FarmFolk/CityFolk’s vision includes feeding Canada’s population first and exporting the rest, supporting the consumer demand for organic food, and responding to the questions of young people and chefs about food. The group works with B.C.’s immigrants and poverty groups, helping them grow their own food or buy it from B.C. farms.
She challenged the Anglican clergy and laypeople at the conference to get their congregations to form partnerships with groups who work on hunger and nutrition issues, and “to lead a consumer revolt to ask for locally grown food because everybody eats, everybody shops.”
Debbie Field heads Food Share, a 15-year-old program run by Toronto’s public health department. It was set up by the mayor to connect food banks to hungry people and to prepare a report on why hunger exists.
Churches in the city got involved, providing space, money, volunteers and moral support.
Field said one way to help eliminate hunger is to increase people’s incomes, either through higher minimum wages or welfare payments. She said that when it became clear Ontario’s provincial government wasn’t going to do that, Food Share looked at how people in the Third World survive. That resulted in a self-help program of community gardens, communal kitchens and bulk-buying clubs.
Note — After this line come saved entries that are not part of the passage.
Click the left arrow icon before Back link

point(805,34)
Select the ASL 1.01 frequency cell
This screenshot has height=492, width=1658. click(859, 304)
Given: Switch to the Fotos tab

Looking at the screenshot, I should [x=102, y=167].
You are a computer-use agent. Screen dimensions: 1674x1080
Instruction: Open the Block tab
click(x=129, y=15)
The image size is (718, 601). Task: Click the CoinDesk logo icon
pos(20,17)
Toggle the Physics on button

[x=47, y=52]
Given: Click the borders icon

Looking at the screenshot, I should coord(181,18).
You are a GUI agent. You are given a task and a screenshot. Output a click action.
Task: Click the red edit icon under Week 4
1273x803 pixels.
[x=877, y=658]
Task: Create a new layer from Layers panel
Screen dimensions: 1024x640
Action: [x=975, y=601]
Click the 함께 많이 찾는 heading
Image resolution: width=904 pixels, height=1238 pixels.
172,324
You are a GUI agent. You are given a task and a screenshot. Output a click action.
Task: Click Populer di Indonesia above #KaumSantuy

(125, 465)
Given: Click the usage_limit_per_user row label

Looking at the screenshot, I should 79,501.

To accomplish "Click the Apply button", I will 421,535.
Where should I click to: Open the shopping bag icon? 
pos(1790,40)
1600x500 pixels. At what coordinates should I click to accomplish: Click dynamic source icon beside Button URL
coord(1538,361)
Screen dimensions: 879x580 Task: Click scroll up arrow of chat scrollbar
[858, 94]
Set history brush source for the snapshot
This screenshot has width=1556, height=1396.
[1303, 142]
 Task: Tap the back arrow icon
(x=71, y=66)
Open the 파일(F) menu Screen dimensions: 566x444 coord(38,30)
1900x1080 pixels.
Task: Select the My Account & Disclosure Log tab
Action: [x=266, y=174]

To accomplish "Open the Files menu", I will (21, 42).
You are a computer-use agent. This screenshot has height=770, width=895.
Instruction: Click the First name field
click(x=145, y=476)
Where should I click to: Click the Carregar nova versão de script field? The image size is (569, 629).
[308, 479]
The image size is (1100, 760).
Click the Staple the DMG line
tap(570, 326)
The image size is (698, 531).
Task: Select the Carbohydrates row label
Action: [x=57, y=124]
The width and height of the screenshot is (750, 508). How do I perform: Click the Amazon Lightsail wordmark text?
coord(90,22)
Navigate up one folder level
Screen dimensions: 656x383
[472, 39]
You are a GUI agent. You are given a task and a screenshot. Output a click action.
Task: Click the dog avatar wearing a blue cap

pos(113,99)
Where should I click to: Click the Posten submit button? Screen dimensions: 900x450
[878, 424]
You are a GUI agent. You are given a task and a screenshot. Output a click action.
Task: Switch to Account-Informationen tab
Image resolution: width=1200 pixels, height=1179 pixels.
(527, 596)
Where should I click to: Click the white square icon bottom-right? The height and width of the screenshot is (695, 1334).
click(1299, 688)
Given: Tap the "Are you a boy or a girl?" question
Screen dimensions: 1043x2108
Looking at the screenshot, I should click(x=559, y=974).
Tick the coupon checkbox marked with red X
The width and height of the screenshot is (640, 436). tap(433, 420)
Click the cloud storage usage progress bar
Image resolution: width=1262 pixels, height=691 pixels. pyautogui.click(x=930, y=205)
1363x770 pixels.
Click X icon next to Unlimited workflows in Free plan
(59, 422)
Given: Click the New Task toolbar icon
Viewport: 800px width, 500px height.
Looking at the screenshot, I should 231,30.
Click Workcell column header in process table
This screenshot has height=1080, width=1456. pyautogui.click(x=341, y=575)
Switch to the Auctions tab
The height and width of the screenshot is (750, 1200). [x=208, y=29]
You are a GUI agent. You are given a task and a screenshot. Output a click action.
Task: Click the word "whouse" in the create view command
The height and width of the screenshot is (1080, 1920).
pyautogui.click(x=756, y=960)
A conversation between a Food Share worker and a farmer who complained about being forced to plow down his vegetable crop resulted in the Good Food Box program. Fresh vegetables and fruit are purchased from farmers and packed into a box that is sold for $15 in low-income areas. Field said the Toronto program sells 4,000 such boxes a month and returns $300,000 to Ontario farmers. One spinoff is a grant that allows the group to hire street kids for six months to pack the boxes, learn job skills and gain experience.
Conference organizer Cathy Campbell said success stories like these will help the Anglican Church set up its own food and justice national network.
She said there is “lots of church life that happens in the basements, but little connection to the upstairs. There was a sense we needed to spend some work on the downstairs.”
Campbell, who is a minister from Vancouver, said the conference was deliberately located on the Prairies “to show solidarity with food producers in Canada.”
She said it helps the church touch “wider faith and secular issues.”